** Source data follows **

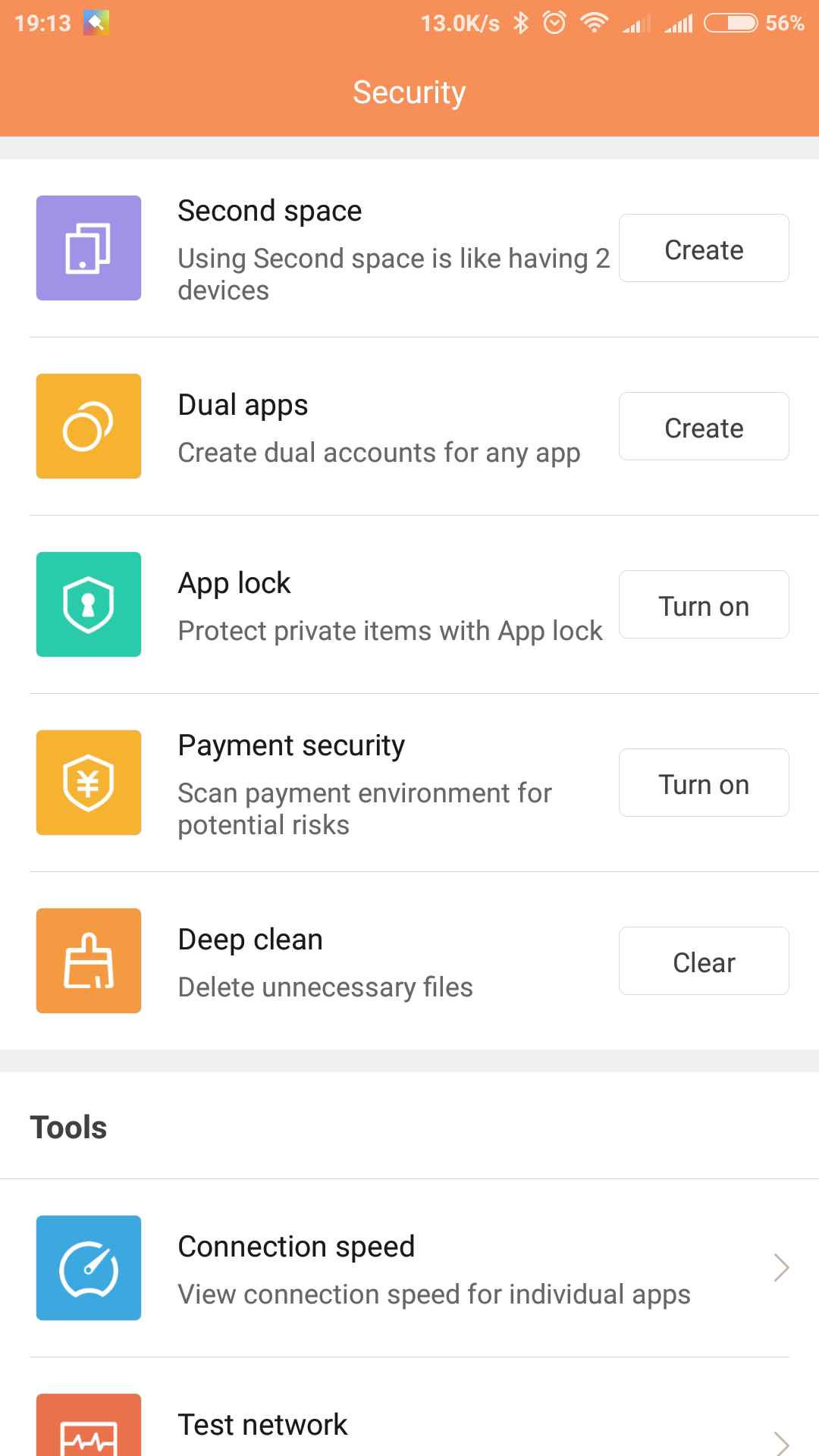Open Test network using its chevron arrow

point(781,1441)
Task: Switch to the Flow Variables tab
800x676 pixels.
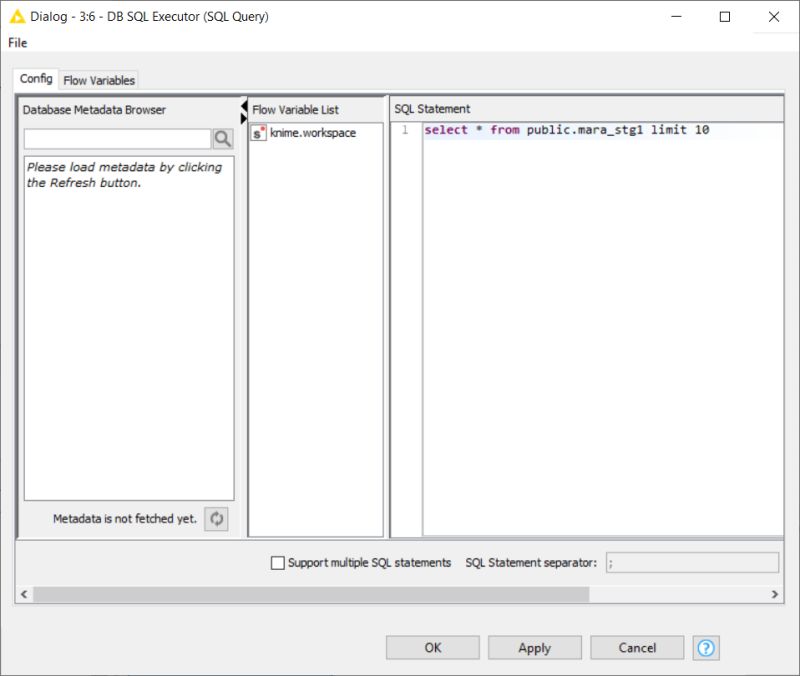Action: 98,79
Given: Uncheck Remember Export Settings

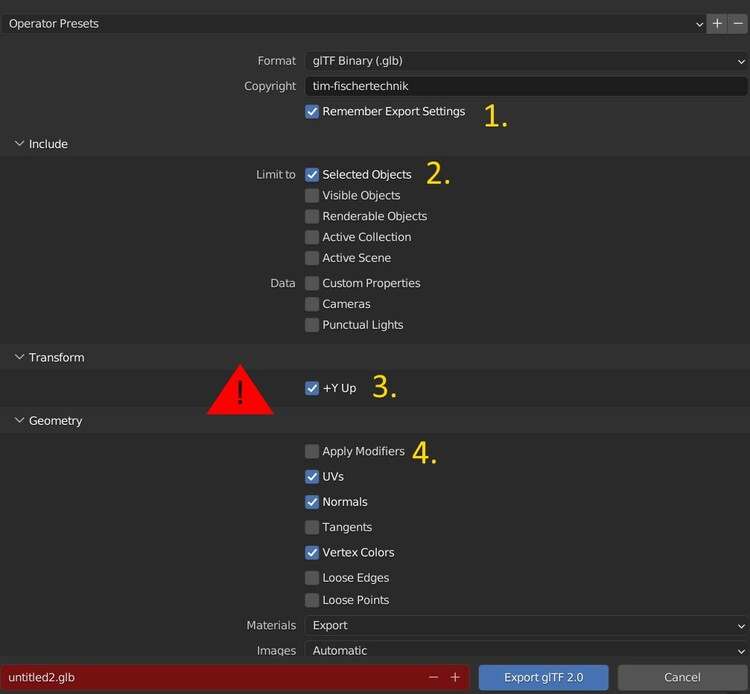Looking at the screenshot, I should [313, 112].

** End of Source data **

Task requirements: Leave every picture out and print exactly the lines from the one that contains "800x676 pixels." through the last line of the material above.

Written solution:
800x676 pixels.
Action: 98,79
Given: Uncheck Remember Export Settings

Looking at the screenshot, I should [313, 112].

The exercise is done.